A long-acting depot formulation of recombinant human interferon-gamma (rhIFN-gamma) was achieved by microencapsulation of rhIFN-gamma in polylactic-coglycolic acid (PLGA) microspheres by a water-in-oil-in-water technique. The release of protein was assessed with different release devices and buffer systems. The quality of the released protein was quantitated by sodium dodecyl sulfate-size exclusion chromatography, ELISA, and bioactivity assays. The microencapsulation process resulted in an encapsulation efficiency of 100% and the initial release of bioactive, native protein with no subsequent release. Further investigation suggested that the protein did not bind to the PLGA, but a constant and small amount of protein adsorbed to the filter device used for the release studies. The composition of the release media (pH, buffer species, salt concentration, ionic strength, and type and concentration of surfactants) had a profound effect on the in vitro release rate. The effect was mainly due to the differential solubility, stability, and aggregation of rhIFN-gamma in the various systems for protein inside the microspheres or released into the bulk solution.

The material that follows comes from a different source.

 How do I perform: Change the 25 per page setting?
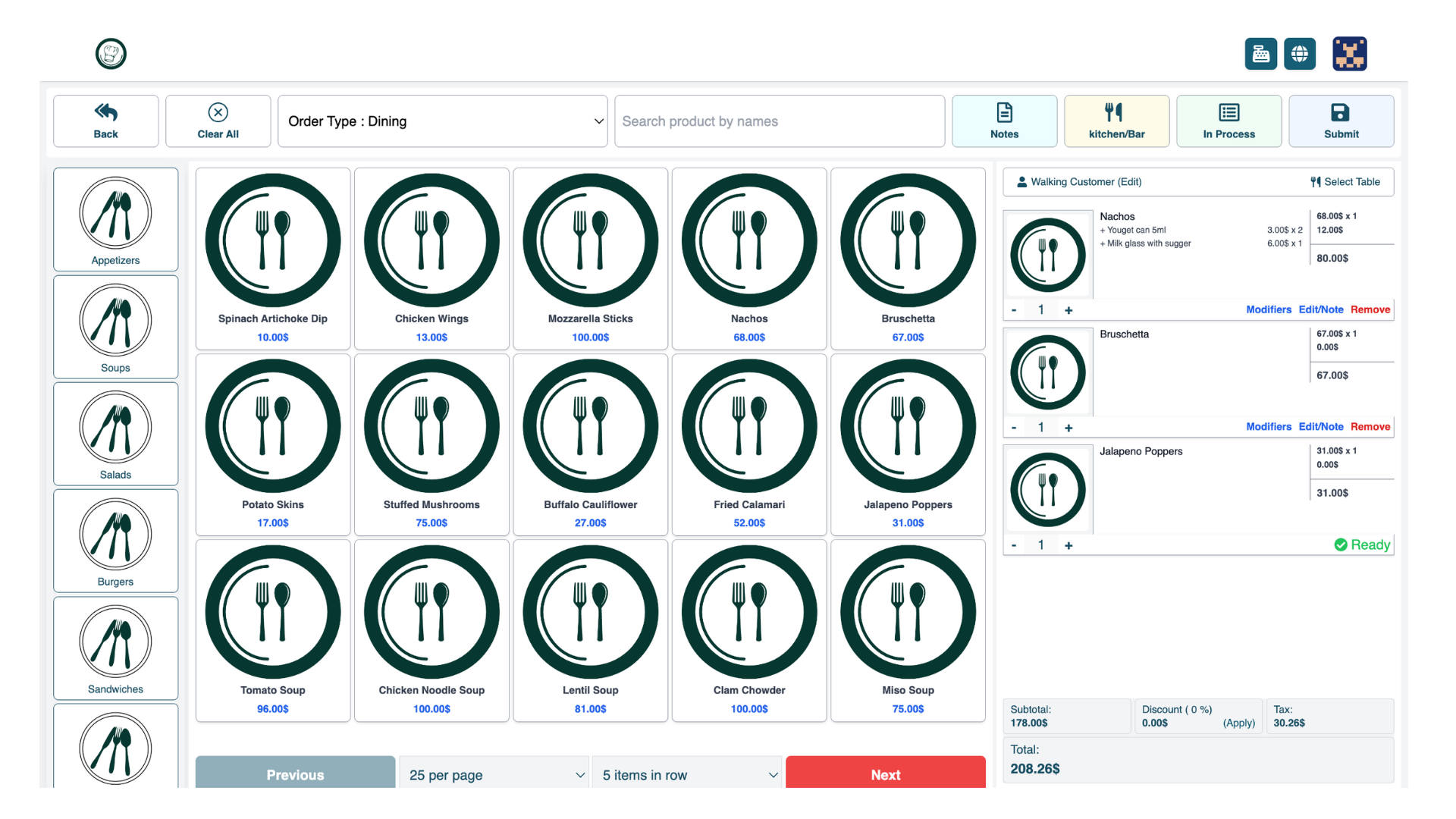[x=494, y=774]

The quality of the protein released from the microspheres was also affected by the buffer media upon storage at 5 degrees C, which, in turn, affected the quantification of released protein. The bicinchoninic acid method typically used to quantitate protein release underestimated protein release because of aggregation. Protein released after several days was less active than the starting material and had lost activity as a result of the inherent instability of rhIFN-gamma at 37 degrees C. The release device, buffer species, pH, and excipients must be assessed in release studies of proteins from polymer matrices because the protein stability and release is dependent on these variables. These studies also indicated that rhIFN-gamma was encapsulated and released from PLGA in a bioactive form, but its stability at 37 degrees C, which was greatly affected by the release conditions, limits the duration of release of native, bioactive protein to 7 days or less.